## [TRECHO DA FONTE]

********************

Jr
20, 7-9
Sl
62 (63)
Rm
12, 1-2
Mt 16,
21-27
“Quem quiser vir comigo, renuncie a si mesmo, tome sua cruz e me siga”.
(Mt 16,24)
O seguimento de Jesus
implica um descentramento, um esvaziamento do “nosso próprio amor, querer e
interesse” (S. Inácio). Para poder viver o Evangelho de uma maneira inspirada,
deveríamos deixar ressoar profundamente em nós essa expressão tão forte de
Jesus: “renunciar a si mesmo” para poder viver com mais plenitude e
transparência.
Isto não significa que Jesus tenha tomado um caminho
dolorista, no qual se valoriza a dor por si mesma. Pelo contrário, Jesus vive a
sabedoria da vida de onde brota a felicidade. Não vive para o “ego”, pois este
busca sempre seu interesse e comodidade, mas vive ancorado naquela identidade
profunda, na qual permite que a Vida flua através de si mesmo, numa atitude de
aceitação ou de sintonia sábia com o Pai.
A “renúncia a si mesmo” não é um exercício de masoquismo,
não é mutilar-se, nem buscar sacrifícios, nem anular-se..., Mas é descer até “o
dinamismo de vida” (a força germinadora) que pulsa no próprio coração, ansioso
de plenitude, de vida e de amor; é a maneira mais profunda de realização.

********************

## [DADOS REGISTRADOS]
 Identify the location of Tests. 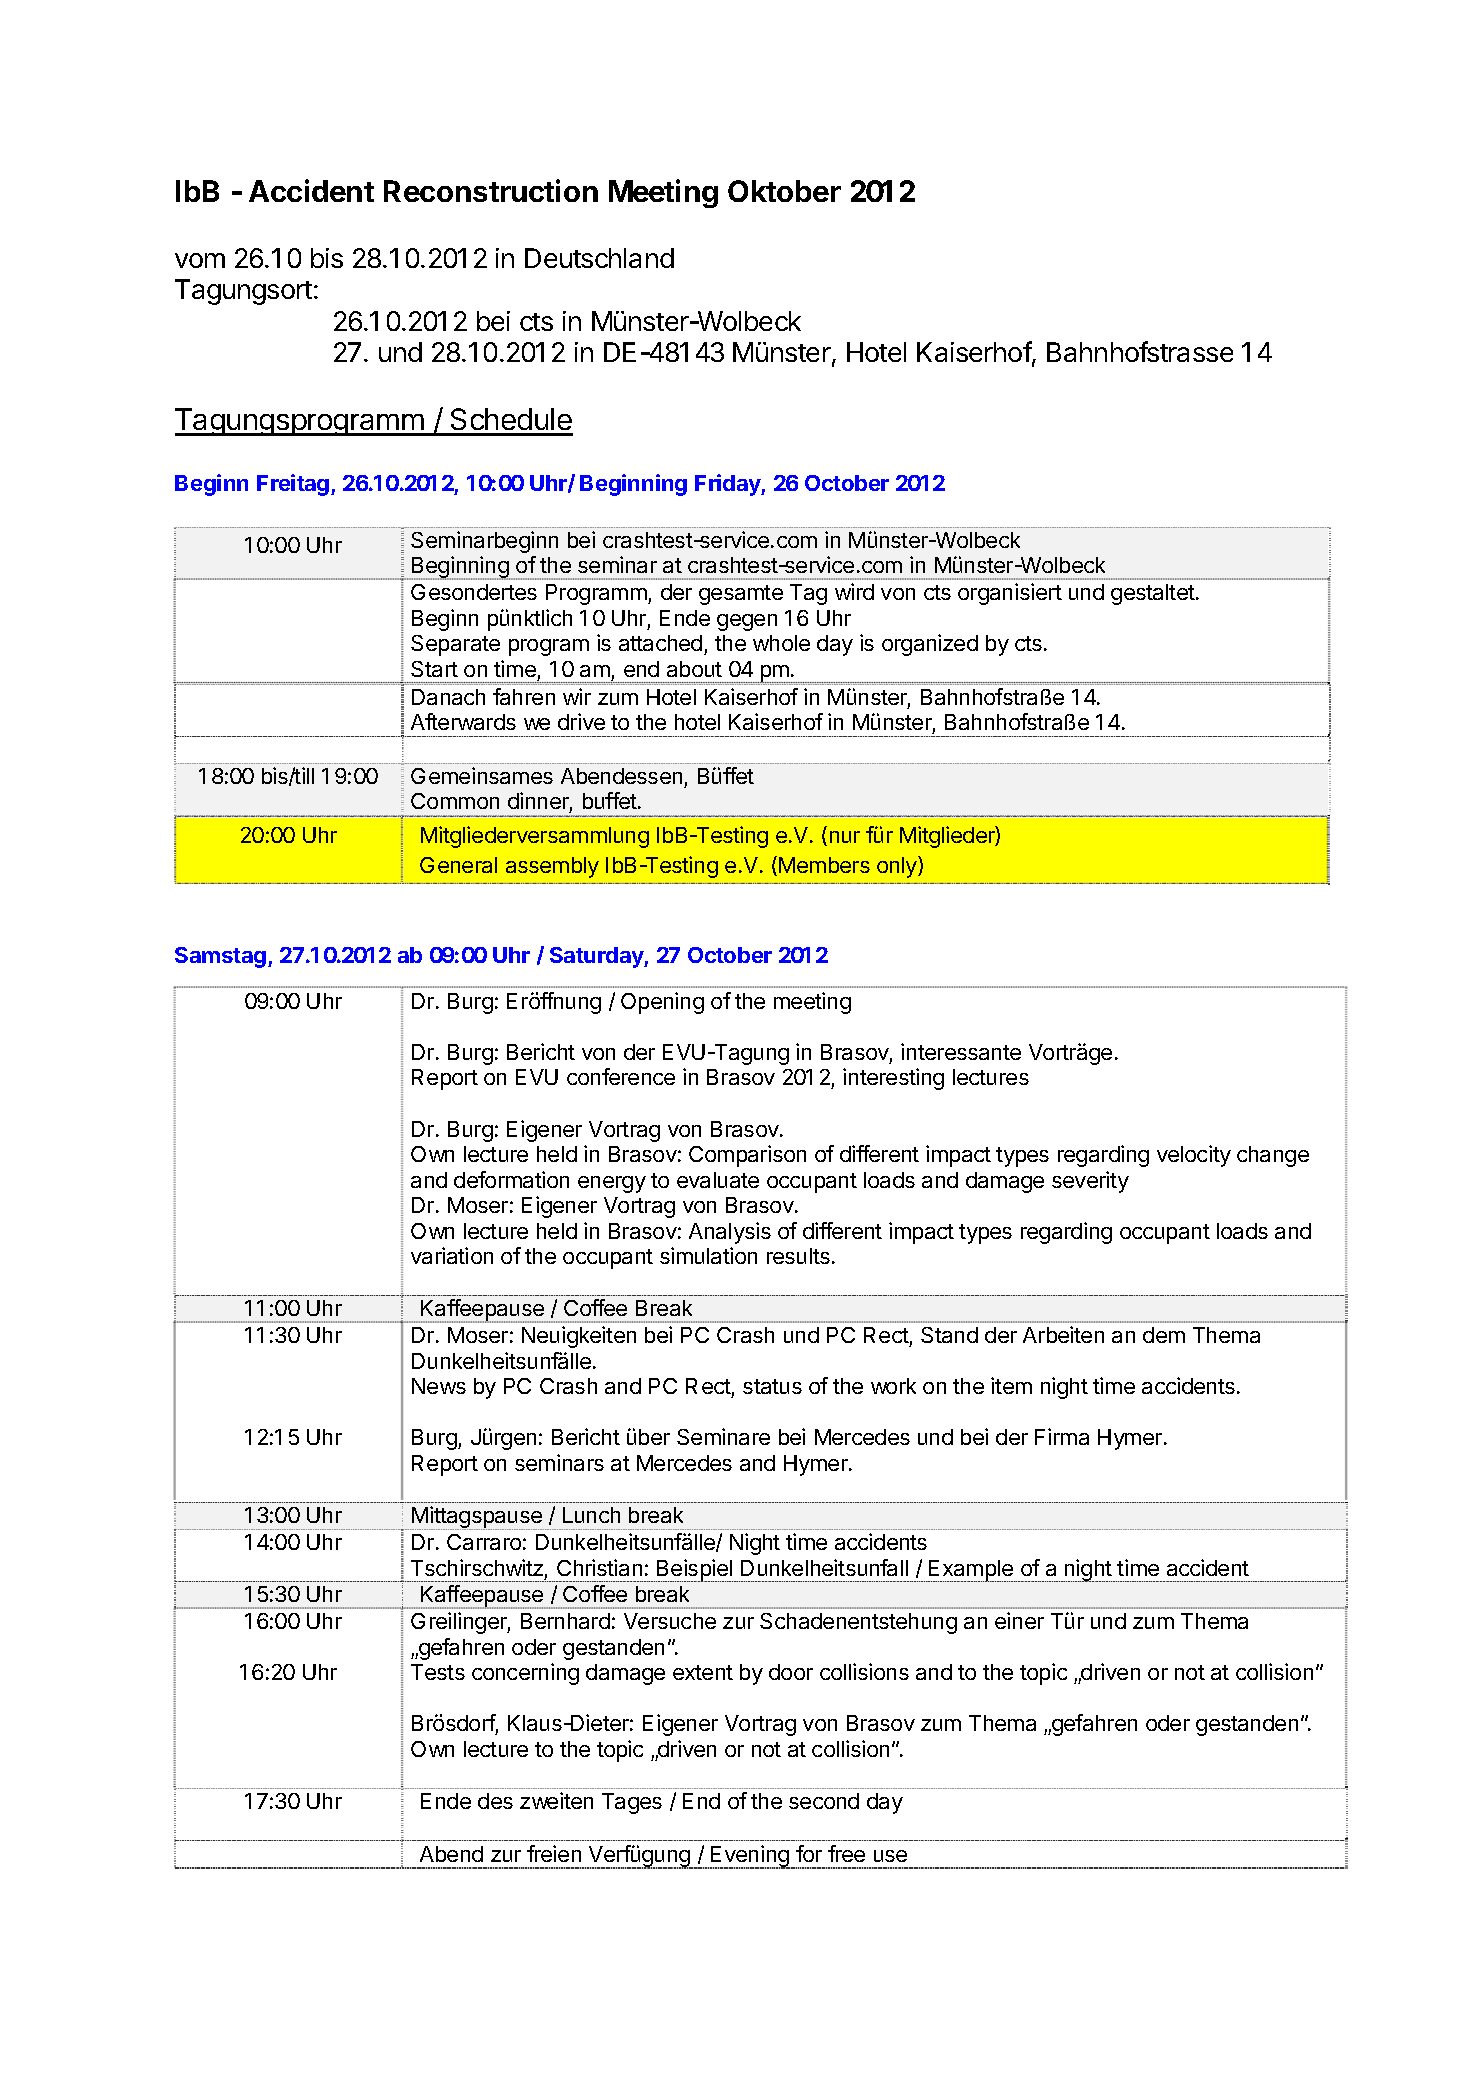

********************

## [EXERCÍCIOS]
(1) Transcreva o trecho da reflexão sobre o seguimento de Jesus que começa em "Isto não significa" e termina em "profunda de realização.".
(2) De acordo com a reflexão sobre o seguimento de Jesus, o que o "ego" busca sempre?

## [RESPOSTAS COMPLETAS]
(1)
Isto não significa que Jesus tenha tomado um caminho
dolorista, no qual se valoriza a dor por si mesma. Pelo contrário, Jesus vive a
sabedoria da vida de onde brota a felicidade. Não vive para o “ego”, pois este
busca sempre seu interesse e comodidade, mas vive ancorado naquela identidade
profunda, na qual permite que a Vida flua através de si mesmo, numa atitude de
aceitação ou de sintonia sábia com o Pai.
A “renúncia a si mesmo” não é um exercício de masoquismo,
não é mutilar-se, nem buscar sacrifícios, nem anular-se..., Mas é descer até “o
dinamismo de vida” (a força germinadora) que pulsa no próprio coração, ansioso
de plenitude, de vida e de amor; é a maneira mais profunda de realização.

(2) O "ego" busca sempre seu interesse e comodidade.